→ Task statement:
For this exercise, output the line holding "VONOY (38, 856)" and all subsequent lines of the entries below, unchanged, up to and including the last.

→ Material for this exercise:
━━━━━━━━━━━━━━━━━━━━

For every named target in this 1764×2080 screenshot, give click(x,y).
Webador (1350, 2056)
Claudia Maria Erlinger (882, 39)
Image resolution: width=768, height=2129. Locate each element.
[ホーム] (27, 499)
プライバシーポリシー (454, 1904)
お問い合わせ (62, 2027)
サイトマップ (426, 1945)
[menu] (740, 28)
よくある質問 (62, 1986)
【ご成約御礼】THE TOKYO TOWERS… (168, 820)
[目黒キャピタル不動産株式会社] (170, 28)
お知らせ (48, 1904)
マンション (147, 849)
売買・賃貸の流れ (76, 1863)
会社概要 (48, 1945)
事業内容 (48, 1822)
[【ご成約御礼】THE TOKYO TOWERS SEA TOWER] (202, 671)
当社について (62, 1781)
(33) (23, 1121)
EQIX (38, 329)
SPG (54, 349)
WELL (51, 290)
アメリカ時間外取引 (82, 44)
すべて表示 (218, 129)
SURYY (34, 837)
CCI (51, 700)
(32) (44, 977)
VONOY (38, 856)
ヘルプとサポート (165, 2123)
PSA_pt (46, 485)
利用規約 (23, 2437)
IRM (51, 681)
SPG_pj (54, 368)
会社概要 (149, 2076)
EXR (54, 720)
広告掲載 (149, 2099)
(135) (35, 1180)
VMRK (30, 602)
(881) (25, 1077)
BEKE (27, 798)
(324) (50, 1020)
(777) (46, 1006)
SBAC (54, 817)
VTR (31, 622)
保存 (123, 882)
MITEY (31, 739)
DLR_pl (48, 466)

━━━━━━━━━━━━━━━━━━━━

→ Result for this exercise:
VONOY (38, 856)
ヘルプとサポート (165, 2123)
PSA_pt (46, 485)
利用規約 (23, 2437)
IRM (51, 681)
SPG_pj (54, 368)
会社概要 (149, 2076)
EXR (54, 720)
広告掲載 (149, 2099)
(135) (35, 1180)
VMRK (30, 602)
(881) (25, 1077)
BEKE (27, 798)
(324) (50, 1020)
(777) (46, 1006)
SBAC (54, 817)
VTR (31, 622)
保存 (123, 882)
MITEY (31, 739)
DLR_pl (48, 466)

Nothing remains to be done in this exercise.